THE TASK: Pictures in the entries below are excluded; copy only the lines from the one containing "Given: Toggle the Actual legend gray swatch" to the one containing "Open the three-dot", both included.

AVAILABLE DATA:
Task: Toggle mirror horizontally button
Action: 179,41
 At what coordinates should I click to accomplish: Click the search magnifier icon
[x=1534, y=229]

==

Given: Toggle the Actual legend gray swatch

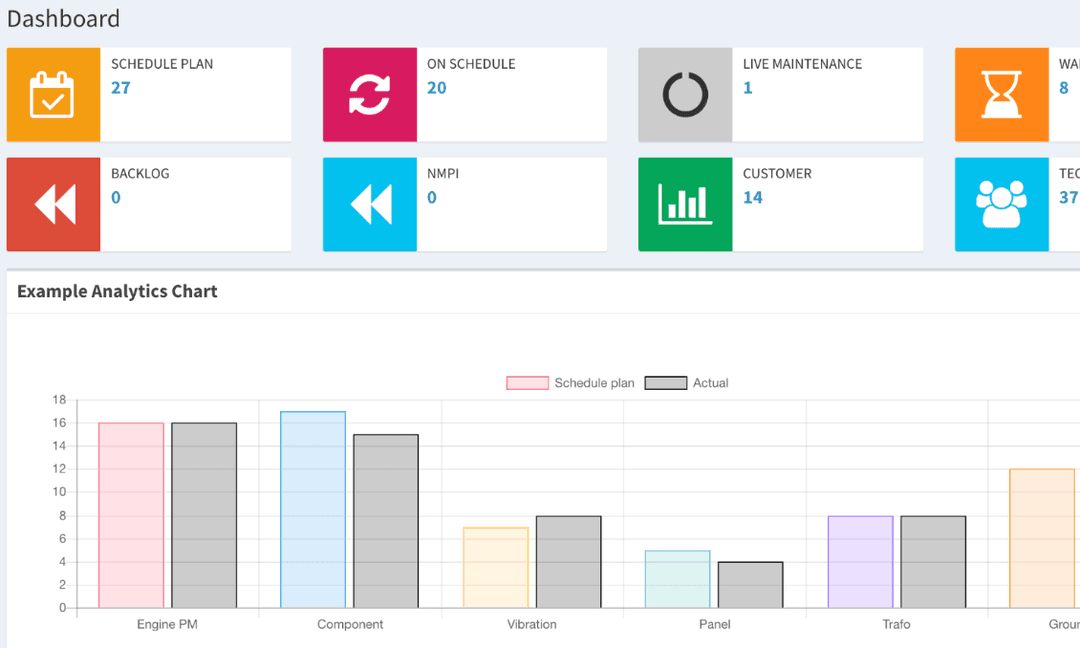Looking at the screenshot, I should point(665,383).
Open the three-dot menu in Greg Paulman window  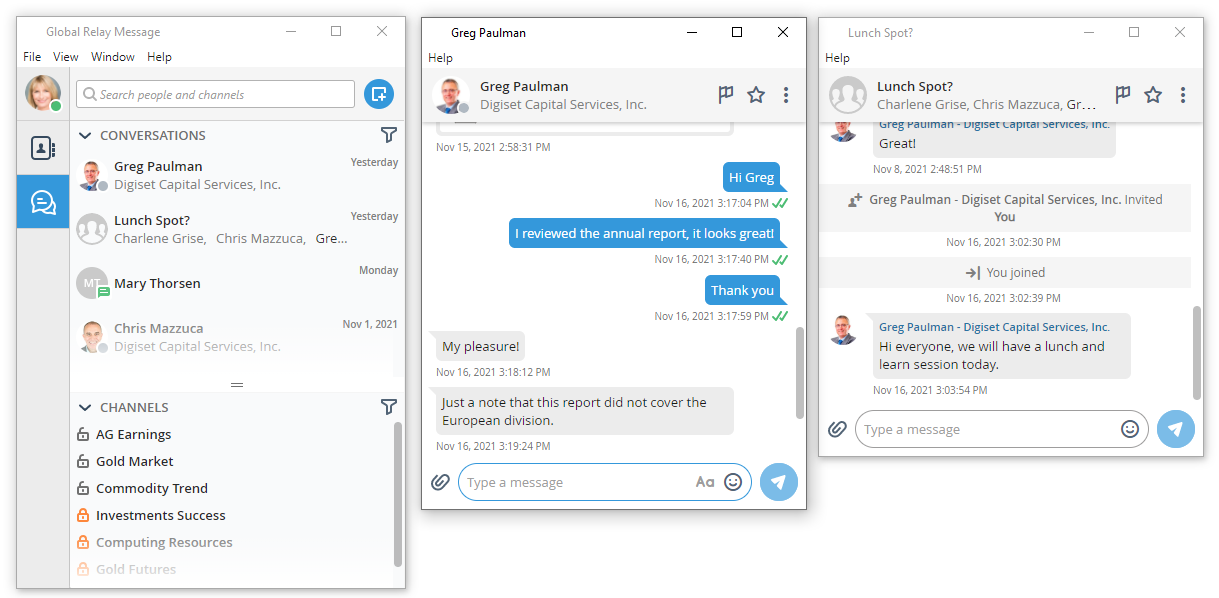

RESULT FOR THIS EXERCISE:
Given: Toggle the Actual legend gray swatch

Looking at the screenshot, I should point(665,383).
Open the three-dot menu in Greg Paulman window  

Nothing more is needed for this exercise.